# [What this task involves]
Filter the records below and copy every line containing the word "will".

# [Records for this exercise]
----------

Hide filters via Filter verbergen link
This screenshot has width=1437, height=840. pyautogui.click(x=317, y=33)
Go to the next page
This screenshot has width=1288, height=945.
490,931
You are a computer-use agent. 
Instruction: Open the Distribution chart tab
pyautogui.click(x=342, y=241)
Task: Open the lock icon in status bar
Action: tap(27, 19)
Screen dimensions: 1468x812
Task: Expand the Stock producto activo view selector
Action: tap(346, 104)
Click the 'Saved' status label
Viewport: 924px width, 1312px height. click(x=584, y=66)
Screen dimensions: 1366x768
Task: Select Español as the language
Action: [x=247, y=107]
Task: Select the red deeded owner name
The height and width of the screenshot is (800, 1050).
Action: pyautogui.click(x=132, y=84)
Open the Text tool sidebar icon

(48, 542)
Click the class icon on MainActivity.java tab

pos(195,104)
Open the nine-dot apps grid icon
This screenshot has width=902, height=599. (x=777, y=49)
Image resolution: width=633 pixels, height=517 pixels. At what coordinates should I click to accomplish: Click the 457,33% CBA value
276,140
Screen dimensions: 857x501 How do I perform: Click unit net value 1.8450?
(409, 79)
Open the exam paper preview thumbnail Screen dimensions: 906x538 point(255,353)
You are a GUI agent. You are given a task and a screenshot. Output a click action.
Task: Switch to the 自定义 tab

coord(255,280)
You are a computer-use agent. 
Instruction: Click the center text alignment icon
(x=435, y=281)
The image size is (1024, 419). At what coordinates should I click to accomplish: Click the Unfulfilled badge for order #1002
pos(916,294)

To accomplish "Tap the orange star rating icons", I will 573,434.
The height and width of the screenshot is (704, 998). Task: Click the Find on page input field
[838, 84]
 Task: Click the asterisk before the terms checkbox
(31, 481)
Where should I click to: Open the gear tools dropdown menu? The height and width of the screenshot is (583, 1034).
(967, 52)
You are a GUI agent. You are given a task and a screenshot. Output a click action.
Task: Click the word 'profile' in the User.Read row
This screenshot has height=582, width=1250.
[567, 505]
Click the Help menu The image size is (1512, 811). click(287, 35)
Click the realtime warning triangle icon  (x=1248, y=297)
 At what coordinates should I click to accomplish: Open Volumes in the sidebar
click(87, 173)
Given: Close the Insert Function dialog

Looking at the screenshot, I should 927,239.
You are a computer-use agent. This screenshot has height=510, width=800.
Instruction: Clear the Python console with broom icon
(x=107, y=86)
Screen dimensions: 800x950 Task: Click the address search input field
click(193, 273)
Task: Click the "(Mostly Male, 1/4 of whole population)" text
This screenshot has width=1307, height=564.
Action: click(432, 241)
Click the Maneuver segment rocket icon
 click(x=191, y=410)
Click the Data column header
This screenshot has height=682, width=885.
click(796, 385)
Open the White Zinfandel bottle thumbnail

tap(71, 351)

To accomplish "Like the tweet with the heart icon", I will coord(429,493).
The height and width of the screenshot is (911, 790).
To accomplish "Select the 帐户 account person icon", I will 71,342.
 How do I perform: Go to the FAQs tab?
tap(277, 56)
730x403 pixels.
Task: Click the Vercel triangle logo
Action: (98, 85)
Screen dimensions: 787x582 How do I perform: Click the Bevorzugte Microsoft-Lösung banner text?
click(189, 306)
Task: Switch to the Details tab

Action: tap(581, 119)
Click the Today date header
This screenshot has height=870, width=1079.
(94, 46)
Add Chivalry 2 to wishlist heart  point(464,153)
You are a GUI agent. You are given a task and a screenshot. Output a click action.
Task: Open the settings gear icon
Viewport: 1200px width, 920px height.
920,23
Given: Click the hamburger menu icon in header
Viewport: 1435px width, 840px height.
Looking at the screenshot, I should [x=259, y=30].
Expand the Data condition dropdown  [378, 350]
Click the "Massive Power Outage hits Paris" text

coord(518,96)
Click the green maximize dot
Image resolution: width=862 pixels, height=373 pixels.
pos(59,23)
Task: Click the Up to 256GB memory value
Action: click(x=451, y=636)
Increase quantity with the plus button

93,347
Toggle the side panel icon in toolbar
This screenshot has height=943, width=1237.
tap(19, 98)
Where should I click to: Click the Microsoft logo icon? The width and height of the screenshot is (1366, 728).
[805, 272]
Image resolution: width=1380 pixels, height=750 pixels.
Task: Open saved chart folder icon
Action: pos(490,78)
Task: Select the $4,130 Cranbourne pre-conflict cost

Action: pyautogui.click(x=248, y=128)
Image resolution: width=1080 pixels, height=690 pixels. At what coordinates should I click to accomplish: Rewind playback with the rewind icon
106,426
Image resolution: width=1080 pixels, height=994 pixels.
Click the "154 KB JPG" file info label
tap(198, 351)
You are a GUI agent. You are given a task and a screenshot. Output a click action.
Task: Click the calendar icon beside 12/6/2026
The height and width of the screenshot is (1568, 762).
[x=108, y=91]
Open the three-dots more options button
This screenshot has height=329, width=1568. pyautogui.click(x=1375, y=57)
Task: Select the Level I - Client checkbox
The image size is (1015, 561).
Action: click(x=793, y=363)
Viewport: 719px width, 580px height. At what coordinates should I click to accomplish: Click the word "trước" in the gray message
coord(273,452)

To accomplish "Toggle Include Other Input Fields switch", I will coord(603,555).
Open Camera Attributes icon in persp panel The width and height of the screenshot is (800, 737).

----------

# [Your solution]
To accomplish "Tap the orange star rating icons", I will 573,434.
To accomplish "Like the tweet with the heart icon", I will coord(429,493).
To accomplish "Select the 帐户 account person icon", I will 71,342.
To accomplish "Toggle Include Other Input Fields switch", I will coord(603,555).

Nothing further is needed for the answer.